Suppose an array of length n sorted in ascending order is rotated between 1 and n times. For example, the array nums = [0,1,2,4,5,6,7] might become:

  • [4,5,6,7,0,1,2] if it was rotated 4 times.
  • [0,1,2,4,5,6,7] if it was rotated 7 times.

Notice that rotating an array [a[0], a[1], a[2], ..., a[n-1]] 1 time results in the array [a[n-1], a[0], a[1], a[2], ..., a[n-2]].

Given the sorted rotated array nums of unique elements, return the minimum element of this array.

You must write an algorithm that runs in O(log n) time.

Example 1:

Input: nums = [3,4,5,1,2]
Output: 1
Explanation: The original array was [1,2,3,4,5] rotated 3 times.

Example 2:

Input: nums = [4,5,6,7,0,1,2]
Output: 0
Explanation: The original array was [0,1,2,4,5,6,7] and it was rotated 4 times.

Example 3:

Input: nums = [11,13,15,17]
Output: 11
Explanation: The original array was [11,13,15,17] and it was rotated 4 times. 

Key Observations:

  1. A rotated sorted array is a sorted array that has been rotated at some pivot point.

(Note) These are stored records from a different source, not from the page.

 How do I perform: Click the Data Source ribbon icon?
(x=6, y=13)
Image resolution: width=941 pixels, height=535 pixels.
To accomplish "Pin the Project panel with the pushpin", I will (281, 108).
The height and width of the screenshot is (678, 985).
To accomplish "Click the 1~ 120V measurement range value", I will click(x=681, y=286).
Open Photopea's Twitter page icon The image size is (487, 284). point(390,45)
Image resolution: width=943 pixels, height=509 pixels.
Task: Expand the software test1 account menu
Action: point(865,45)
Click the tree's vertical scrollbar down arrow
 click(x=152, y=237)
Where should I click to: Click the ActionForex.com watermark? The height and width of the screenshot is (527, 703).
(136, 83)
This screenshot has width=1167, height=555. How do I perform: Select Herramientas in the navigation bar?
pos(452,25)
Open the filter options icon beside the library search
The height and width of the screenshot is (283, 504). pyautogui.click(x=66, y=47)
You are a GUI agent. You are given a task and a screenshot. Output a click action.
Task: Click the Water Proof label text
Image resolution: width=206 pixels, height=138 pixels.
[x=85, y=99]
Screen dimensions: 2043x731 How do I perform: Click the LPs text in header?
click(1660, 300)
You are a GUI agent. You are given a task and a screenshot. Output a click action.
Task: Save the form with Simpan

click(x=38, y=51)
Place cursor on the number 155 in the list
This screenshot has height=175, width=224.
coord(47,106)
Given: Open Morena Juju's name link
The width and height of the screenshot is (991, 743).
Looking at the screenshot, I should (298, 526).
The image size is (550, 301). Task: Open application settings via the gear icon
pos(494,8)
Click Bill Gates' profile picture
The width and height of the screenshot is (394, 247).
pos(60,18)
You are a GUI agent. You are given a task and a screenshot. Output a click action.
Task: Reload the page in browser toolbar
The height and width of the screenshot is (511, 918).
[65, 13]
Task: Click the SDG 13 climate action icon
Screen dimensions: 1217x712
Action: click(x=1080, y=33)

For example:
    • Original array: [1, 2, 3, 4, 5]
    • Rotated arrays: [4, 5, 1, 2, 3], [3, 4, 5, 1, 2]
  2. Minimum Element:
    • The minimum element is the only element in the rotated array that is smaller than its predecessor.
    • Alternatively, in the case of no rotation (e.g., [1, 2, 3, 4, 5]), the first element is the smallest.
  3. Binary Search Approach:
    • Since the array is sorted and rotated, we can use binary search to identify the minimum element in O(log n) time.

Steps to Solve:

  1. Binary Search:
    • Set two pointers: low = 0 (start of array) and high = n-1 (end of array).
    • While low < high, compute the middle index: mid = low + (high - low) / 2.
    • Depending on the relationship between arr[mid] and arr[high]:
      • If arr[mid] > arr[high]: The minimum must lie in the right half of the array (set low = mid + 1).
      • Otherwise, the minimum must be in the left half or at mid (set high = mid).
    • When low == high, the minimum element is at index low.
  2. Return the Result:
    • Output the element at arr[low].

Algorithm Complexity:

  • Time Complexity:
    Binary search operates in O(log n) time due to halving the search space in every iteration.
  • Space Complexity:
    The algorithm uses O(1) space as we only manipulate indices and access the array directly.

Implementation in C++:

Here is the efficient implementation:

#include <iostream>
#include <vector>
using namespace std;

int findMinimum(const vector<int>& arr) {
int low = 0, high = arr.size() - 1;

// Binary search to find the minimum element
while (low < high) {
int mid = low + (high - low) / 2;

// If middle element is greater than the last element,
// the minimum must be in the right half
if (arr[mid] > arr[high]) {
low = mid + 1;
}
// Otherwise, the minimum is in the left half (or could be at mid)
else {
high = mid;
}
}

// At this point, low == high and points to the minimum element
return arr[low];
}

int main() {
vector<int> arr = {4, 5, 6, 7, 0, 1, 2}; // Example rotated array
cout << "The minimum element is: " << findMinimum(arr) << endl;

return 0;
}